The sigh that follows is less vieled in its relief and he lifts his brows at his glass before he lifts it. Gingery dreads a mess, coat rumpled. Cheers.

Her hand reaches for the glass, slipping it from his grasp to set on the coffee table with the sangria — not to keep it away from him, but instead to free his hands for other purposes. Nora slides closer, across the space of the cushion between them, arms looping around his neck and fingers catching in his dreads.

Forehead bumping against his, she kisses him a little more certainly, a declaration of sorts — that she can be mature enough, grown-up enough to accept these terms, or the lack thereof. Friends. That do stuff. Sometimes.

That done, she rises from the sofa, to pad into the kitchen. "Did you eat?" is asked over one shoulder.

Calvin's willing to part with his glass at her behest, initial resistance slipped away once he's taken bleary note of her intent and seen that said intent is probably to do with makeouts. He doesn't stop her this time, tension wound subtle into a defensive pull of one of his knees up into a kind of out-of-frame block and then relaxed when it proves not to be an issue. Hug hug, kiss kiss. Big hug, little kiss, his freed hand more confident than it's been easing up from the region of her hip just about the same time she rises away and pads for the kitchen.

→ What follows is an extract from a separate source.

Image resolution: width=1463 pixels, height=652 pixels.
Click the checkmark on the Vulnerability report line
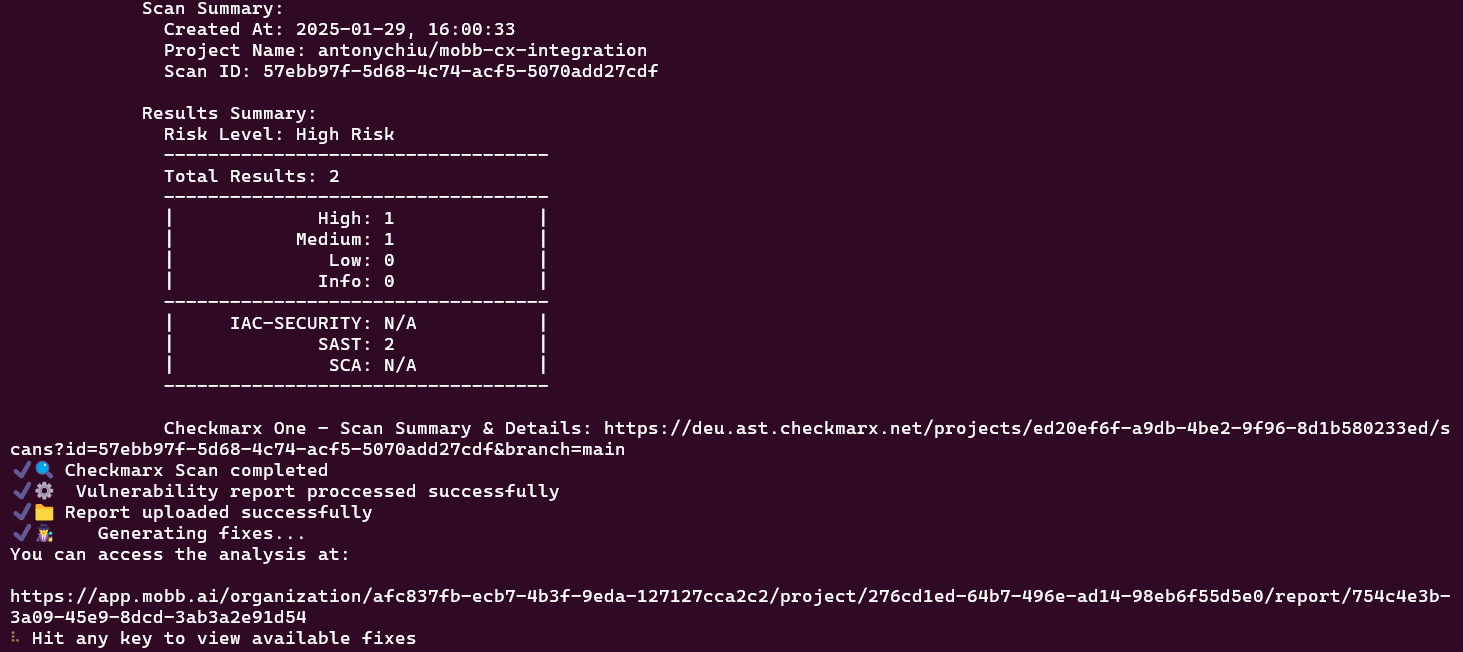tap(21, 491)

He's left to look mussed and slightly baffled in her wake, one hand still held out in a kind of silent wait when she's already dipped out of sight.

He uses it to check his phone instead when it's clear she's not dancing right back out to him, a fresh text from Robin cause for him to knit his brows and close quickly back out of his iPhone before he tunes back into the room around him. "Not yet."